* **Blok tekstu**
Skocz do zawartości

Kraina Lodu i Ognia...


DelTor0

Zjawiska wulkaniczne leżą u podstaw powstania Islandii. Wyspa nie bez powodu nazywana jest 'Krainą Lodu i Ognia' - setki wulkanów, dziesiątki lodowców, tysiące wodospadów oraz ciągła walka żywiołów determinująca życie kraju.
Zapraszam na krótką podróż do Islandii, mniej wędkarską, bardziej turystyczną, mam nadzieję, iż równie ciekawą.
Odkrywca, wiking Naddog, nazwał ją Snaeland - Krainą Śniegu. Pierwsi osadnicy, gdy zobaczyli rozlegle lodowce, ochrzcili ją Island - Krainą Lodu. Jednak to siła drzemiąca pod powierzchnią stworzyła ten skrawek lądu. Ponad 100 wulkanów i kilkadziesiąt systemów wulkanicznych, gejzery, tysiące ciepłych źródeł. Konsekwencje tego geologicznego zróżnicowania struktur są poważne – od początku osadnictwa wyspę nawiedziło prawie 200 wulkanicznych erupcji.

* **Listing źródłowy**
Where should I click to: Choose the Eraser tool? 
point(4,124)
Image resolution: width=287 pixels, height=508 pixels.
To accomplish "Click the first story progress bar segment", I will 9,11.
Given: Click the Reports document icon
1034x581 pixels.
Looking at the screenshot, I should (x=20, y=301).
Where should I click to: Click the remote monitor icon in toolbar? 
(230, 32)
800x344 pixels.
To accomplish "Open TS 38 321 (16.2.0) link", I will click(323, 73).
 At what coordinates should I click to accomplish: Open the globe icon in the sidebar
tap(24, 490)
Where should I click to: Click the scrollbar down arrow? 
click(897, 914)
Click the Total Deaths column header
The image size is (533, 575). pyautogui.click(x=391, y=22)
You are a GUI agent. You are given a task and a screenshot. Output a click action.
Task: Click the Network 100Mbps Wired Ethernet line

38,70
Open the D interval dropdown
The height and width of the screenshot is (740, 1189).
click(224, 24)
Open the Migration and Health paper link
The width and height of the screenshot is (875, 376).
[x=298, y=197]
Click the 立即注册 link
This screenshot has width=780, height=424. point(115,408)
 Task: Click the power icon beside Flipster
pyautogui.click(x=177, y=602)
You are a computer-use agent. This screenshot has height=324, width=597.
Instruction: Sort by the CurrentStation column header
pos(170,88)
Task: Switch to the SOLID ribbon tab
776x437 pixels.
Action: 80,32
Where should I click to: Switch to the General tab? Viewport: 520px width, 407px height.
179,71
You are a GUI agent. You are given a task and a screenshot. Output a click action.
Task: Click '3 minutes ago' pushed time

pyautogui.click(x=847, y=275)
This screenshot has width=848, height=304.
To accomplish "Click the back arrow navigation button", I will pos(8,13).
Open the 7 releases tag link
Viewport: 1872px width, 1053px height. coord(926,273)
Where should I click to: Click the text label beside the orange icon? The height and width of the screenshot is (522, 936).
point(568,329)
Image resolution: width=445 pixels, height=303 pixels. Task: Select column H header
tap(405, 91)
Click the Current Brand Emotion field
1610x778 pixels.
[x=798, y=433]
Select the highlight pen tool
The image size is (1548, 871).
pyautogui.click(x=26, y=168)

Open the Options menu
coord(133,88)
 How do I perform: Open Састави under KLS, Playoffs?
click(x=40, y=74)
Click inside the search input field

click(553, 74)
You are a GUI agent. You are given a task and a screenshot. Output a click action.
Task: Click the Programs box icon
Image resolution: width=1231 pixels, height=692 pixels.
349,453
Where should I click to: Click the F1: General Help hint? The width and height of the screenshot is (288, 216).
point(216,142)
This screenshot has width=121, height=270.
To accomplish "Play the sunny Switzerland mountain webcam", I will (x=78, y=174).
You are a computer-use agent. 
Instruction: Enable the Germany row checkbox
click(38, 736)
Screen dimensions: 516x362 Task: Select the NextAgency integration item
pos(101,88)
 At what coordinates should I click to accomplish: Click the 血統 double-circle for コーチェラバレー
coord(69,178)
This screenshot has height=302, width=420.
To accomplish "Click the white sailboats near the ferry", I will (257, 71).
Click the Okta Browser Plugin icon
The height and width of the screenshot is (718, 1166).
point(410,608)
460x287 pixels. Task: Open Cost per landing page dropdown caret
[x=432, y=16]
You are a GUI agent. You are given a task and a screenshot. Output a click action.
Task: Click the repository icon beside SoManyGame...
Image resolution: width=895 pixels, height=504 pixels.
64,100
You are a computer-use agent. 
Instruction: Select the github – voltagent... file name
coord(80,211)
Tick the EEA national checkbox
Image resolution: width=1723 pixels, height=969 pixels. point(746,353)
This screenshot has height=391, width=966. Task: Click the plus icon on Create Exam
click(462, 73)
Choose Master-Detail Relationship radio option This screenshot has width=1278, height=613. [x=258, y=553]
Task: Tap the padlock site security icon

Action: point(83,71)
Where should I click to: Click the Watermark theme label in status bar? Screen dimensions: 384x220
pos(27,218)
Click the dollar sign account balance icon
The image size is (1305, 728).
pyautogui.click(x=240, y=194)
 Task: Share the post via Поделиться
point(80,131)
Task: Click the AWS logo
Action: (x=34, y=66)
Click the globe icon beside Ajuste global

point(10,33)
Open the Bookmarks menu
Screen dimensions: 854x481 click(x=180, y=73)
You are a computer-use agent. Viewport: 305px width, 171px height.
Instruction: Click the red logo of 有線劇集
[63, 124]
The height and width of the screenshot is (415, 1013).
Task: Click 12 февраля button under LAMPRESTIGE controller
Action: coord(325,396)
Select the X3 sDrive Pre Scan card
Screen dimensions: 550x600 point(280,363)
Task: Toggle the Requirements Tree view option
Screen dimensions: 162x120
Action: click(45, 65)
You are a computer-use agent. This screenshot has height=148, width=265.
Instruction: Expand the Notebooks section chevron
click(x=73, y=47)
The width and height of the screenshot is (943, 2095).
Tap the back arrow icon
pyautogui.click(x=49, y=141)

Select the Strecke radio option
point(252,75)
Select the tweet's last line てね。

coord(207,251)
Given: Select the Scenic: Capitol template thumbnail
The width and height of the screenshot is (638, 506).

* **Polecenia**
1. Zaktualizuj fragment listingu, który zaczyna się wierszem zawierającym „At what coordinates should I click to accomplish: Click”, a kończy wierszem zawierającym „pos(27,218)”: podaj ten fragment ponownie, zamieniając „GUI agent” na „UI agent” i nie zmieniając niczego innego.
2. Pociągnij dalej tekst o Islandii, zaczynając od miejsca, w którym się kończy.
Tekst o Islandii i listing nie mają ze sobą żadnego związku.

* **Wyniki po kolei**
1.
 At what coordinates should I click to accomplish: Click the 血統 double-circle for コーチェラバレー
coord(69,178)
This screenshot has height=302, width=420.
To accomplish "Click the white sailboats near the ferry", I will (257, 71).
Click the Okta Browser Plugin icon
The height and width of the screenshot is (718, 1166).
point(410,608)
460x287 pixels. Task: Open Cost per landing page dropdown caret
[x=432, y=16]
You are a UI agent. You are given a task and a screenshot. Output a click action.
Task: Click the repository icon beside SoManyGame...
Image resolution: width=895 pixels, height=504 pixels.
64,100
You are a computer-use agent. 
Instruction: Select the github – voltagent... file name
coord(80,211)
Tick the EEA national checkbox
Image resolution: width=1723 pixels, height=969 pixels. point(746,353)
This screenshot has height=391, width=966. Task: Click the plus icon on Create Exam
click(462, 73)
Choose Master-Detail Relationship radio option This screenshot has width=1278, height=613. [x=258, y=553]
Task: Tap the padlock site security icon

Action: point(83,71)
Where should I click to: Click the Watermark theme label in status bar? Screen dimensions: 384x220
pos(27,218)

2.
Lodowa brama prowadzi nas do lodowca Mýrdalsjökull, jednego z największych na wyspie. Jego śniegi i lody przykrywają kilka wulkanów. W tym wulkan Eyjafjallajökull, sławny ze sparaliżowania ruchu lotniczego w Europie kilka lat temu. To jednak maluszek.
Prawdziwy potwór wulkan Katla, największy aktywny wulkan na Islandii, który regularnie przypomina o sobie co 40-80 lat. Ostatnia dużą erupcję miał w 1918 roku, ale właśnie zaczyna się budzić…

 

Lodowa sceneria iście bajkowa.

 


1.jpg

 

 

 

 

 

 

2.jpg

 

 

 

 

 

 

3.jpg

 

 

 

 

 

 

4.jpg

 

 

 

 

 

 

5.jpg

 

 

 

 

 

 

6.jpg

 

 

 

 

 

 

7.jpg

 

 

 

 

 

 

8.jpg

 

 

 

 

 

 

9.jpg

 

 

 

 

 

 

10.jpg

 

 

 


Tuż obok wodospad Skógafoss, jeden z największych na wyspie - 60 metrów wysokości, w odległych czasach klif morski, obecnie oddalony od morza o jakieś 5 kilometrów.

 


11.jpg

 

 

 

 

 

 

12.jpg

 

 

 


Na bazę wybraliśmy jezioro Thingvallavatn. To największe jezioro na Islandii i jedno z najczystszych na świecie, z przejrzystością na kilkadziesiąt metrów. Skrywające wędkarskie marzenia, największe pstrągi potokowe, lub jak kto woli, trocie jeziorowe na świecie. Oryginalnie trocie wędrowne, którym powrót do morza został odcięty 10 tysięcy lat temu wskutek wybuchu wulkanu i ruchu tektonicznego.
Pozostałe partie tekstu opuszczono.